Warning: Political Content
This is a photo I took in Toronto
last year. I loved how, in the cities that I visited in Canada, everyone seemed
to get along with each other, and was encouraged to do so. On fliers, posted
anonymously on public fixtures, on official government posters, in videos on
inclusiveness that were playing in the Montreal metro, I saw decency promoted
as normal, and practiced widely. People who looked different from each other engaged
in relaxed conversation.
Yesterday morning I went to a rally
protesting the Trump administration’s immigration policies. The rally was held
at the courthouse. It was very hot and sunny, but there was a good turnout, and
there were some effective speakers.
I was just looking, unsuccessfully,
for a quote by the painter Philip Guston that I remember reading, about art and
politics. I think that the quote was from around the time Guston was making his
shift from abstract expressionism to the great cartoon paintings he did in the
1970’s. The Vietnam War was on, and Guston was wondering about the value of
‘adjusting a red to a blue’ in a painting, or something like that, when such
terrible things were happening in the world.

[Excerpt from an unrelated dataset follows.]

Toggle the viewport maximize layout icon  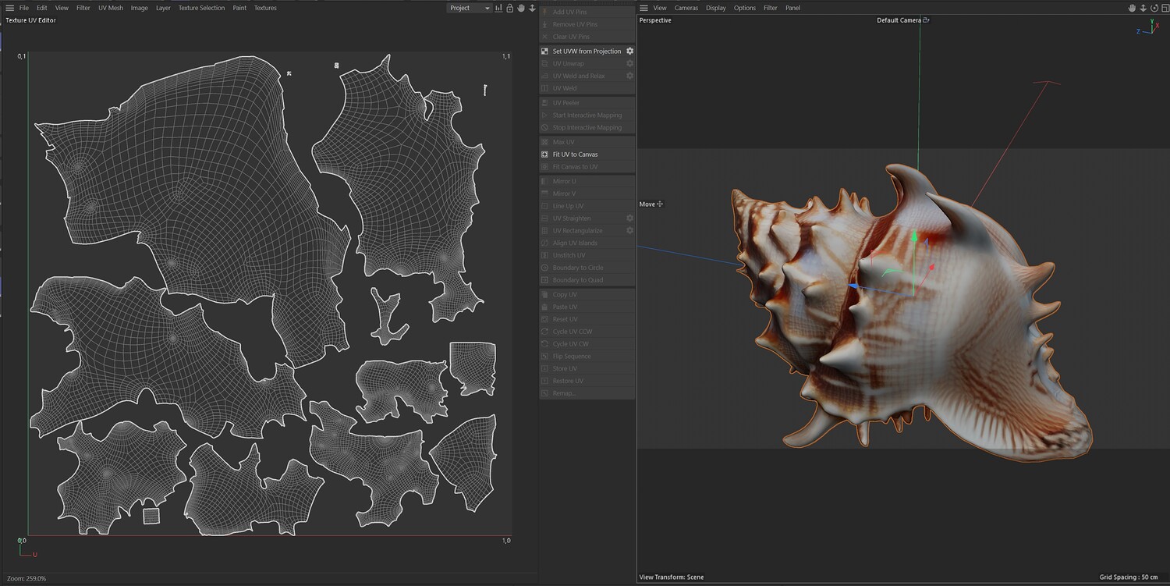[1164, 8]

I have had thoughts like that
myself. Should I be talking about my trip to Amsterdam when my government is
locking immigrant children in cages, for the “crime” of fleeing violence in their
home country? Violence caused at least in part by repressive US policy?
It is my right and my duty as an
American to keep letting my government know what I think about what they are
doing on my behalf. Doing so is a positive contribution to this country, and
the world.
Here are some brief Philip Guston
quotes on the value of art making that I did manage to find. See more
at http://www.azquotes.com/author/6031-Philip_Guston
Painting and sculpture are very
archaic forms. It's the only thing left in our industrial society where an
individual alone can make something with not just his own hands, but brains,
imagination, heart maybe.
Frustration is one of the great
things in art. Satisfaction is nothing.
Studio Ghosts: When you're in the studio painting, there are
a lot of people in there with you - your teachers, friends, painters from
history, critics... and one by one if you're really painting, they walk out.
And if you're really painting YOU walk out.